Source records:
— Start —

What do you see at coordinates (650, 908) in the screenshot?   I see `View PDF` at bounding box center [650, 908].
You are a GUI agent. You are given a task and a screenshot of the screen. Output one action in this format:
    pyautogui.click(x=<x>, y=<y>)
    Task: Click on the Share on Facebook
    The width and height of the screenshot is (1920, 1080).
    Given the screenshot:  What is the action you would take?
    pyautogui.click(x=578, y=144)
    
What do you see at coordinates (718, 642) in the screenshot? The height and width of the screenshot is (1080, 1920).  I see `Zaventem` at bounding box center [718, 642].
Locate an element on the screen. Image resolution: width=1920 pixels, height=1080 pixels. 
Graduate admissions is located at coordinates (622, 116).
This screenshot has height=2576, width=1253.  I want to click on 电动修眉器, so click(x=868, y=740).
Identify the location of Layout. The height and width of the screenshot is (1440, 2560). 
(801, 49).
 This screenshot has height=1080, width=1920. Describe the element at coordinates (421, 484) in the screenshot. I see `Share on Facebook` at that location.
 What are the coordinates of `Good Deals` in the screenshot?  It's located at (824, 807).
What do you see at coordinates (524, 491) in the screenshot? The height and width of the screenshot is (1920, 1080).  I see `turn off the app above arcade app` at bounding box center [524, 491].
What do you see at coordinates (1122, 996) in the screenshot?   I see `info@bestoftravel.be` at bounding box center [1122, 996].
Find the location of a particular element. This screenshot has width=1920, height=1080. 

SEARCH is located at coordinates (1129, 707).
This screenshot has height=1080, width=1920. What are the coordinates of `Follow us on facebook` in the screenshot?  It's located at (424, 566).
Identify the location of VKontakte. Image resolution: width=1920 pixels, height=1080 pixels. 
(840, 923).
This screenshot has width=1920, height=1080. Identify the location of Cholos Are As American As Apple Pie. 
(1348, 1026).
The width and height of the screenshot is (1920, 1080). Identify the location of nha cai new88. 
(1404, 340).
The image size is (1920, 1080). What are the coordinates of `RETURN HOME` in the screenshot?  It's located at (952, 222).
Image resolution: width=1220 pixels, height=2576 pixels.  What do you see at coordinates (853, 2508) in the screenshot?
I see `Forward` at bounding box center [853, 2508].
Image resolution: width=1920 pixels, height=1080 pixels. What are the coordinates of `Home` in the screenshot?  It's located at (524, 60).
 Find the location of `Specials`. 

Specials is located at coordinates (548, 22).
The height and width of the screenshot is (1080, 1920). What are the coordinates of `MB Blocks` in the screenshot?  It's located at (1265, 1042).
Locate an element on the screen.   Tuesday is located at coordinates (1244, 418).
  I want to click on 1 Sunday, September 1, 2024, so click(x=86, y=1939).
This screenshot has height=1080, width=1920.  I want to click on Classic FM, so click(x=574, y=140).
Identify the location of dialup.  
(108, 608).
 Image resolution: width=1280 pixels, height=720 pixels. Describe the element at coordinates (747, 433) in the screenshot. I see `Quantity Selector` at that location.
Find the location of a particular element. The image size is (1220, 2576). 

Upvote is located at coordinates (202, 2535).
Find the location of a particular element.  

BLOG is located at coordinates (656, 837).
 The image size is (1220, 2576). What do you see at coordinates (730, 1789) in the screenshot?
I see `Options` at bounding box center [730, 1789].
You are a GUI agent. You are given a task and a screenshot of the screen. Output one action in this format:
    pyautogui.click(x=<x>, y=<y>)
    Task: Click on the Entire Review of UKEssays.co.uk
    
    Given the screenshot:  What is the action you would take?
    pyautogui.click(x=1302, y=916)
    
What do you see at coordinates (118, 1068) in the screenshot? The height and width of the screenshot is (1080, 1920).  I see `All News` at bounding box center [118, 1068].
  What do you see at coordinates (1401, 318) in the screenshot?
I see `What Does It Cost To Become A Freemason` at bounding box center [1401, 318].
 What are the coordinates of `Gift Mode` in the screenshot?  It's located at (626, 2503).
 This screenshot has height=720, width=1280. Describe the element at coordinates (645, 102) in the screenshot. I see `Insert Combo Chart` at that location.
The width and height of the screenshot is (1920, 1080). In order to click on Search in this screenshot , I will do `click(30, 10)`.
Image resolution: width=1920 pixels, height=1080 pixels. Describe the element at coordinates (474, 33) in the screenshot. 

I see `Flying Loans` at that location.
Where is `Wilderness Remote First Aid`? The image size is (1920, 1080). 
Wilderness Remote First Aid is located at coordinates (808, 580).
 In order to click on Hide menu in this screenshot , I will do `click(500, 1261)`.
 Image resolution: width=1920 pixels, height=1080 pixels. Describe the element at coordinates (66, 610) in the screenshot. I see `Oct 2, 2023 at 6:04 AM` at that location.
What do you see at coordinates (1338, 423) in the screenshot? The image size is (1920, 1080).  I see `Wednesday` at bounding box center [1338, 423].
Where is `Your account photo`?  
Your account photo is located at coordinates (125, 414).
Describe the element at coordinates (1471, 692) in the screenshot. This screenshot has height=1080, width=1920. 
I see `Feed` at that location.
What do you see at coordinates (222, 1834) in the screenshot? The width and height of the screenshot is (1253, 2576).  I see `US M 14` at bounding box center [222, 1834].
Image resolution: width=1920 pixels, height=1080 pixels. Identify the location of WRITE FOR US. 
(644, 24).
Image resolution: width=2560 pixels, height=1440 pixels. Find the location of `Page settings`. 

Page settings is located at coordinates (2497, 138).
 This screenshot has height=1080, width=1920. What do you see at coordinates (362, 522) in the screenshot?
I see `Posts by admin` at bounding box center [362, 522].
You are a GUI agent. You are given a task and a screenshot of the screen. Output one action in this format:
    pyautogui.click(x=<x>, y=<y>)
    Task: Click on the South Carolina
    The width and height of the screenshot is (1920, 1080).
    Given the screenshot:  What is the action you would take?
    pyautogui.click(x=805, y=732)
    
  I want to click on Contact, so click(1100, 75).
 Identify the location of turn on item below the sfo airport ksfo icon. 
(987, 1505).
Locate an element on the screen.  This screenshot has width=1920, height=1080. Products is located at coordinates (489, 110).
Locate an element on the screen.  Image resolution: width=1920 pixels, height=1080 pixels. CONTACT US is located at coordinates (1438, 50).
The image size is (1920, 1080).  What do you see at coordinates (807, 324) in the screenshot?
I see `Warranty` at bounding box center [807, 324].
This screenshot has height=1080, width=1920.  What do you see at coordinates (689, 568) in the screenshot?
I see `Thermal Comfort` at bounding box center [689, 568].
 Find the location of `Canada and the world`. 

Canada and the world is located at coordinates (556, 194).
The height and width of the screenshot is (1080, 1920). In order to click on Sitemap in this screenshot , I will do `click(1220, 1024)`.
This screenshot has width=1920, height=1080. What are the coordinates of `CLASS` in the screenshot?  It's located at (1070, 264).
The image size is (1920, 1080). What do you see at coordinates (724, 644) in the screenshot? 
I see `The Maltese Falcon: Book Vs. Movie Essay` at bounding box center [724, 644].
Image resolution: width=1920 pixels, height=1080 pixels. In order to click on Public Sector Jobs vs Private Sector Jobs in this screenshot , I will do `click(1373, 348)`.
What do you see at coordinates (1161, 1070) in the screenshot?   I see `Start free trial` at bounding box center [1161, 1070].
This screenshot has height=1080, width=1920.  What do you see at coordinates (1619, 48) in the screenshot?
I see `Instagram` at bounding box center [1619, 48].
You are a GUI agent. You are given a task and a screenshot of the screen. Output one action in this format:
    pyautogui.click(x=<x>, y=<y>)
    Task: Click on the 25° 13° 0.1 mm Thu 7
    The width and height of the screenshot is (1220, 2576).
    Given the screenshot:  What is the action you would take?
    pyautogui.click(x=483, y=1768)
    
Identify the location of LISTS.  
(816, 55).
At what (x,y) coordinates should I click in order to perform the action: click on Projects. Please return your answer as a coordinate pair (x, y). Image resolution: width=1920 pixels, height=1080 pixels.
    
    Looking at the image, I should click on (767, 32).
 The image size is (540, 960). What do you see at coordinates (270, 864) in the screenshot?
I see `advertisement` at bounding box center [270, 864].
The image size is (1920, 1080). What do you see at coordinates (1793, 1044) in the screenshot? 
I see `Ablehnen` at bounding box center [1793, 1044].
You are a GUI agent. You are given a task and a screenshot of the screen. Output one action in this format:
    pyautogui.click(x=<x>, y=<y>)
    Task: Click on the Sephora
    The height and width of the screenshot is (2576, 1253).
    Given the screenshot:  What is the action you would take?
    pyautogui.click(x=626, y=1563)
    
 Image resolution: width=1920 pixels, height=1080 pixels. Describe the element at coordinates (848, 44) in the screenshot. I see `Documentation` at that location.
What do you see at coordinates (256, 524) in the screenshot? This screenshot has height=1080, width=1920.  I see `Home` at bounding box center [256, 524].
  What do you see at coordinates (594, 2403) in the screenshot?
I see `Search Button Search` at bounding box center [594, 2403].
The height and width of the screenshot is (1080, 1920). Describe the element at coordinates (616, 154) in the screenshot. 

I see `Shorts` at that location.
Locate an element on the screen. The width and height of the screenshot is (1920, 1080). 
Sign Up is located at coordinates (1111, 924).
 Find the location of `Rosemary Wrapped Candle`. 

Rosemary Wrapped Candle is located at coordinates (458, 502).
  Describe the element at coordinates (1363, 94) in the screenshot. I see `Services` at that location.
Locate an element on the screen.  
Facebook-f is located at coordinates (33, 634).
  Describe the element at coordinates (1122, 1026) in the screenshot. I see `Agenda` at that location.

— End —

Description of the task: Can you put the lines of the material from the one containing "This screenshot has width=1920, height=1080. Identify" through the one containing "center [853, 2508].", both included, into a JSON list of strings with one string per line and blank lines omitted?

Solution for this problem:
[
  "This screenshot has width=1920, height=1080. Identify the location of Cholos Are As American As Apple Pie. ",
  "(1348, 1026).",
  "The width and height of the screenshot is (1920, 1080). Identify the location of nha cai new88. ",
  "(1404, 340).",
  "The image size is (1920, 1080). What are the coordinates of `RETURN HOME` in the screenshot?  It's located at (952, 222).",
  "Image resolution: width=1220 pixels, height=2576 pixels.  What do you see at coordinates (853, 2508) in the screenshot?",
  "I see `Forward` at bounding box center [853, 2508]."
]